**Page excerpt**
-- Start --
Enable aiter attention for rocm (#198)

guangzlu · web-flow · commit 6b2825e15f88 · 2025-11-07T17:55:18.000+08:00
* added aiter support for attention backend

rebased to main

* fixed bug in attention.py

* adjusted formatting

* added aiter attention to long_context_attention attn_impl=auto

* modified name of aiter attention impl

* modified name for aiter attention

* modified naming in config pipeline
diff --git a/diffsynth_engine/configs/pipeline.py b/diffsynth_engine/configs/pipeline.py
@@ -26,6 +26,8 @@ class AttnImpl(Enum):
     FA2 = "fa2"  # Flash Attention 2
     FA3 = "fa3"  # Flash Attention 3
     FA3_FP8 = "fa3_fp8"  # Flash Attention 3 with FP8
+    AITER = "aiter"  # Aiter Flash Attention
+    AITER_FP8 = "aiter_fp8"  # Aiter Flash Attention with FP8
     XFORMERS = "xformers"  # XFormers
     SDPA = "sdpa"  # Scaled Dot Product Attention
     SAGE = "sage"  # Sage Attention
diff --git a/diffsynth_engine/models/basic/attention.py b/diffsynth_engine/models/basic/attention.py
@@ -13,6 +13,7 @@
     SAGE_ATTN_AVAILABLE,
     SPARGE_ATTN_AVAILABLE,
     VIDEO_SPARSE_ATTN_AVAILABLE,
+    AITER_AVAILABLE,
 )
-- End --
**Jobs**
A. Translate the title line of the aiter attention commit, "Enable aiter attention for rocm (#198)", into Spanish.
B. Continue the aiter attention commit diff from its last line.

**Material**
-- Start --
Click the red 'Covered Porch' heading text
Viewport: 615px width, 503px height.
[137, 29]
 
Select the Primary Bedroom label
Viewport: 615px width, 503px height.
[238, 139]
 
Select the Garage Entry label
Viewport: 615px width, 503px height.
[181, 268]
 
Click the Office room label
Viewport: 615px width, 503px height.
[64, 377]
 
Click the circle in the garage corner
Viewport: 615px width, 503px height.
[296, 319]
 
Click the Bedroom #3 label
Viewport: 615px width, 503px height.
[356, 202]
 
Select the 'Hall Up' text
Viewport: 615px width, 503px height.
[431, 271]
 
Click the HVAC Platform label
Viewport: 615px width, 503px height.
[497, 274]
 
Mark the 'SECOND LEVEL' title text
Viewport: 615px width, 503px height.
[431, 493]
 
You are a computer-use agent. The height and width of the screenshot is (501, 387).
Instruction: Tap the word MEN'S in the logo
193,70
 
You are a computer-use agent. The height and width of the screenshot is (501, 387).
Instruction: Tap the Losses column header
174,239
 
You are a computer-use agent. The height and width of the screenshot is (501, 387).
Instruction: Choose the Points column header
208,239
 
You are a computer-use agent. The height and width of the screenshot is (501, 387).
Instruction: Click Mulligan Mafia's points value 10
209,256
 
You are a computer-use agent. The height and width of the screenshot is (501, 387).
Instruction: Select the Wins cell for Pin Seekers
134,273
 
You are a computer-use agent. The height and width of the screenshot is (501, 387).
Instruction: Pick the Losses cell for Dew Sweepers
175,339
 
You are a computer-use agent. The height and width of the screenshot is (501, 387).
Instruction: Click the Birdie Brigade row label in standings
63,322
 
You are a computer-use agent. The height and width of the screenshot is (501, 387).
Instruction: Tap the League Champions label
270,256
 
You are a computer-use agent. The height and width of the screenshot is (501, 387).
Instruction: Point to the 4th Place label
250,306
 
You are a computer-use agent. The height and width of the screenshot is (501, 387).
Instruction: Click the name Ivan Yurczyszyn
-- End --
**The answers**
A. Habilita la atención aiter para rocm (#198)

B.
 from diffsynth_engine.utils.platform import DTYPE_FP8
 
@@ -93,6 +94,9 @@ def sparge_attn(
         )
         return out.transpose(1, 2)
 
+if AITER_AVAILABLE:
+    from aiter import flash_attn_func as aiter_flash_attn
+    from aiter import flash_attn_fp8_pertensor_func as aiter_flash_attn_fp8
 
 if VIDEO_SPARSE_ATTN_AVAILABLE:
     from diffsynth_engine.models.basic.video_sparse_attention import (
@@ -137,6 +141,8 @@ def attention(
         "fa2",
         "fa3",
         "fa3_fp8",
+        "aiter",
+        "aiter_fp8",
         "xformers",
         "sdpa",
         "sage",
@@ -157,6 +163,13 @@ def attention(
                     logger.debug(
                         "flash_attn_3 does not support attention mask, will use fallback attention implementation"
                     )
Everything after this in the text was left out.